Page 32: Challenger Mission Reports

The report also includes 10 new recommendations that NASA must implement before it returns to flight. Most of them, however, merely add specificity to earlier recommendations.

For example, the board goes into greater detail about what kind of camera views NASA should obtain of every launch.

Brand new recommendations include establishing a space shuttle flight schedule that is "consistent with available resources, creating an independent Technical Engineering Authority and independent safety program, maintaining more oversight of final tank foam application processes.

Another recommendation suggested by the board but not previously formally released, is for NASA to redesign a bolt catcher assembly that CAIB-ordered testing revealed to be possibly too weak to do its job. NASA officials announced a few months ago that they were redesigning this part.
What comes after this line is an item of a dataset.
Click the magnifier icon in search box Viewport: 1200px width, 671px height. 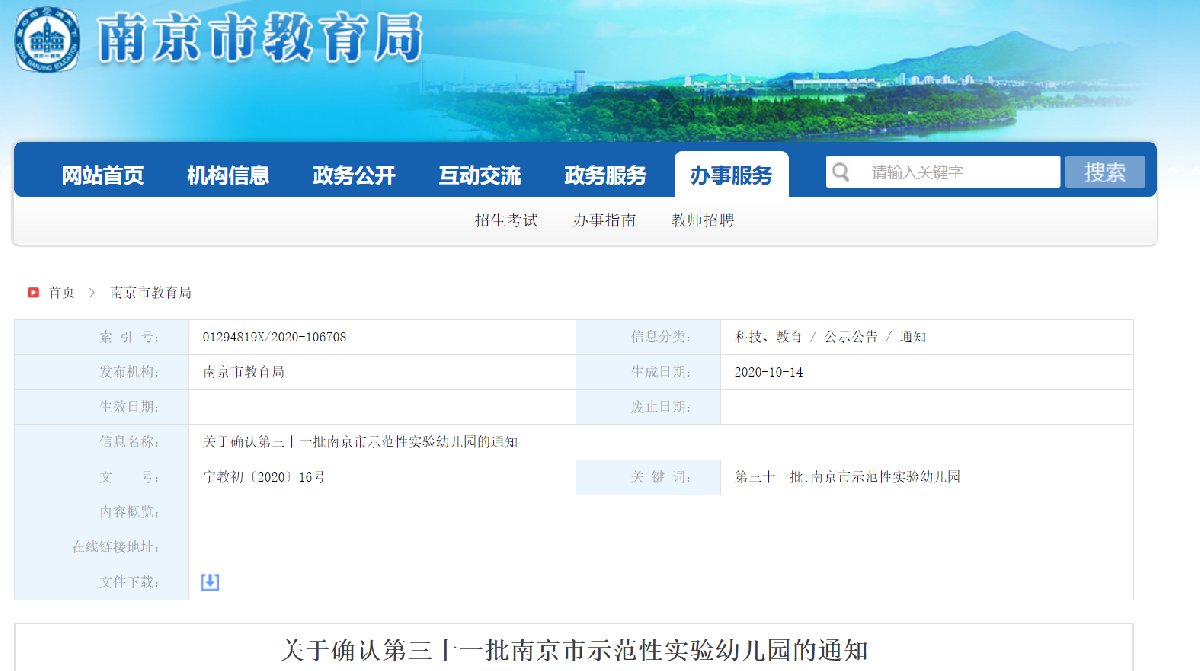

Among the most technically challenging of the recommendations, several board members agreed, is the recommendation that NASA develop a capability to inspect and repair while in orbit the reinforced carbon carbon that protects the leading edges of space shuttle wings. Board member Sheila Widnall, a former U.S. Air Force secretary, said the reinforced carbon carbon requirement is the one most likely to slow NASA's return to flight.

The board also puts forward some longer term goals for NASA, including inspecting and recertifying the shuttle's hundreds of miles of wiring as part of the agency's Shuttle Service Life Extension Program, an effort kicked off earlier this year with the goal of keeping the shuttle in good working order through the end of the decade and beyond.

But on the subject when to retire or replace the shuttle, the board is "agnostic," in the words of board member John Logsdon, director of the Space Policy Institute at George Washington University, explaining that NASA could very well conclude that recertifying the shuttle is too difficult or too costly to undertake.

"We believe another vehicle, whether to complement or replace the shuttle, is very, very high priority," Gheman said. "We criticize the U.S. for finding ourselves in the position we are in now where we don't even have a design on the drawing board."

On these longer term recommendations, the report sounds a sobering note: "Based on NASA's history of ignoring external recommendations, or making improvements that atrophy with time, the Board has no confidence that the Space Shuttle can be safely operated for more than a few years based solely on renewed post-accident vigilance."